Yogesh-R | March 16th, 2022
Tensorflow vs PyTorch

The never ending confusion

Are you a deep learning enthusiast forever confused between TensorFlow and Pytorch?

Or are you just starting out your data science journey and don’t know which one to commit to?

Well we have got you covered! So down to the basics, TensorFlow is an open sourced library based on Theano created by Google while PyTorch is an open sourced library based on Torch created by Facebook.

While TensorFlow has been around, tried, tested and benchmarked by numerous data scientist, PyTorch is still swimming is shallow waters. But this doesn’t mean that TensorFlow is the unprecedented winner! PyTorch offers support for building dynamic graphs avoiding head scratching problems building complex computational graphs. Whereas TensorFlow requires you to work on dimensions of each tensor and assign placeholders well in advance. While TensorFlow does require a little heavy work while building graphs, the visualization offered by TensorFlow beats all.
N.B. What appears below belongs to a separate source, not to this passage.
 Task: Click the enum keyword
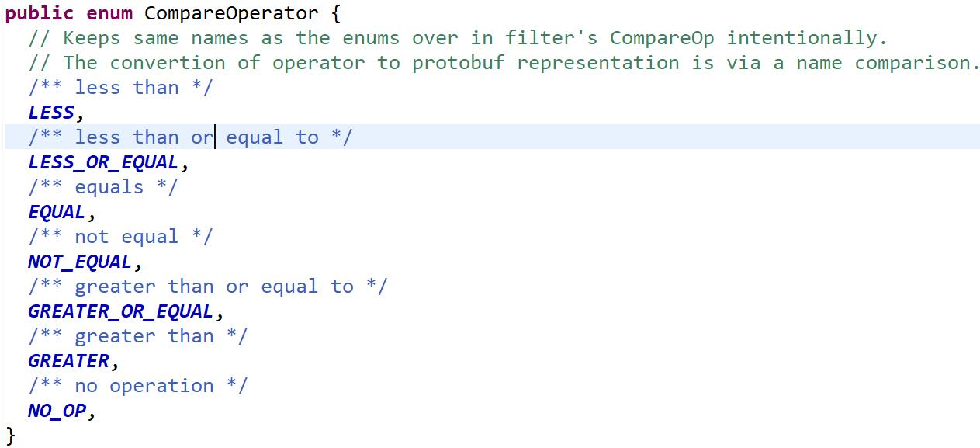(x=109, y=13)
The real time representation of graphs and models offered by Tensor board surpasses the almost nonexistent visualization of models offered by PyTorch.

There are innumerable resources, tutorials, documentation and loyal communities backing up and contributing to both these libraries but TensorFlow here too has an additional plus point owed to the fact that it has been around longer and used far and wide around the land.

While TensorFlow does offer a strong base of tried and tested projects, PyTorch is often used more in research and academia due to its dynamic nature. While PyTorch and TensorFlow both offer GPU extension, TensorFlow consumes the whole memory for all the available GPU.

As TensorFlow follows static computational graph approach, it is easier to optimize the code with this framework. PyTorch on the other hand, comes with already enabled GPU usage with CUDA installation. It tries to find a GPU to compute even when running over a CPU. PyTorch is gaining popularity amongst researchers and beginners due to its reliability on dynamic computational graphs. It’s easier to focus on the model rather than the graph with PyTorch whereas TensorFlow focuses on building the graph. TensorFlow is the more reliable library which can be used for high grade projects and real world applications with the reliable backing of Google, whereas PyTorch is great to begin with and use in research and personal projects.